As I've thought about how to move forward in recent weeks the thought occurred to me to return to practicing law. That path seems comparatively safe and predictable. Yet whenever that thought has crossed my mind it has felt like I was crawling into my own grave.
Not long after Parker passed I asked our Huachuma Maestro Don Martin if he still felt called to make our pilgrimage in January. His response was, "Of course, Hermono. Let's continue walking the path that has been laid out for us."
That has become a sort of mantra for me since Parker’s passing.
So I’ll continue walking the path, and pray for grace. Come what may, as long as I have a body I will continue to serve the highest good the best way I know how.
Fear of discomfort, uncertainty, and lack of security hardly seem like worthy reasons to stop when the need for more awakened hearts beating in service to life is so great.

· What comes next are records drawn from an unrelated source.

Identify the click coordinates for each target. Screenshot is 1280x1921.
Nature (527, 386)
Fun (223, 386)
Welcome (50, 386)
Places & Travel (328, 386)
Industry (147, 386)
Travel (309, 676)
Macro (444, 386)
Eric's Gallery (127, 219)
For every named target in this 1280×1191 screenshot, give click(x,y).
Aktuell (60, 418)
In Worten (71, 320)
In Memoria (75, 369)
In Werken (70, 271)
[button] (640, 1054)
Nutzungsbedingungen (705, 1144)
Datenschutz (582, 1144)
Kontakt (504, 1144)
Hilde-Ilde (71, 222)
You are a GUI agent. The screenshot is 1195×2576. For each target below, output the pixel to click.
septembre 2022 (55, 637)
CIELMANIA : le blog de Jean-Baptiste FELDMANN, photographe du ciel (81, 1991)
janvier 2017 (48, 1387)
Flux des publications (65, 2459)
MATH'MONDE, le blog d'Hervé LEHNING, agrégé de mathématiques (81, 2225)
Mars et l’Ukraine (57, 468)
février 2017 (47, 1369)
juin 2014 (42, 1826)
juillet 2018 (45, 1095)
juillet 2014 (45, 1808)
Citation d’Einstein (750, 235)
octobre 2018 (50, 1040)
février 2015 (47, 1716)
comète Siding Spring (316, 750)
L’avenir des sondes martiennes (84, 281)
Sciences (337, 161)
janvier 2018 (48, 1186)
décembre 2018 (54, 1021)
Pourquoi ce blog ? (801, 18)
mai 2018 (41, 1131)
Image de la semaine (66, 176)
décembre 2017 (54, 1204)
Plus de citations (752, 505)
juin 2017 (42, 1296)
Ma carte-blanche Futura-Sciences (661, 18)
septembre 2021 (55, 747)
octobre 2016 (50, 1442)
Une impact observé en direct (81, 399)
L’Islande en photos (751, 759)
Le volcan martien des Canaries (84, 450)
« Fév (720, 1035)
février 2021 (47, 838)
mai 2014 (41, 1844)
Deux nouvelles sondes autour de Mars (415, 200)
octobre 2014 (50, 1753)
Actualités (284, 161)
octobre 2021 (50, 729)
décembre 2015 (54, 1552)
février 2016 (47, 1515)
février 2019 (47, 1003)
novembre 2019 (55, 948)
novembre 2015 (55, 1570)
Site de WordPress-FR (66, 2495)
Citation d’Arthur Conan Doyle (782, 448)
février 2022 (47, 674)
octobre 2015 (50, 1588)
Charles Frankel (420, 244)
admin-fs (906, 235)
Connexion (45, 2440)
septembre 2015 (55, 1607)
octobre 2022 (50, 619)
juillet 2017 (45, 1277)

I'll keep walking the path Parker and I began together, being of service however I can wherever there is a calling.
Parker and I shared a lot of dreams for the future. We were going to start another church soon, and hoped to one day have a healing sanctuary and live in intentional community. We believed the world could not be changed by force, but only by the beauty of our alternative.
So when Parker's family said they would like a place for people to make memorial gifts on his behalf it felt like a good time to make one of those dreams a reality. Before he passed, Parker and I had already settled on the name, vision, and initial Board of Directors for a new church, to serve as a container for the community forming around our work.
So on October 10, 2022 we filed the paperwork for The Infinite Way, Inc.
Parker left behind a vast network of friends, family, and spiritual brothers and sisters connected by the strands of his love and generosity. I pray that each of us carries forward that legacy with the same joy, optimism, and enthusiasm that Parker brought to everything he did.
May we all see the best in one another, and love one another into wholeness. May we be humble students, and generous with our praise. May we live as Parker did, “Para el bien de todos.”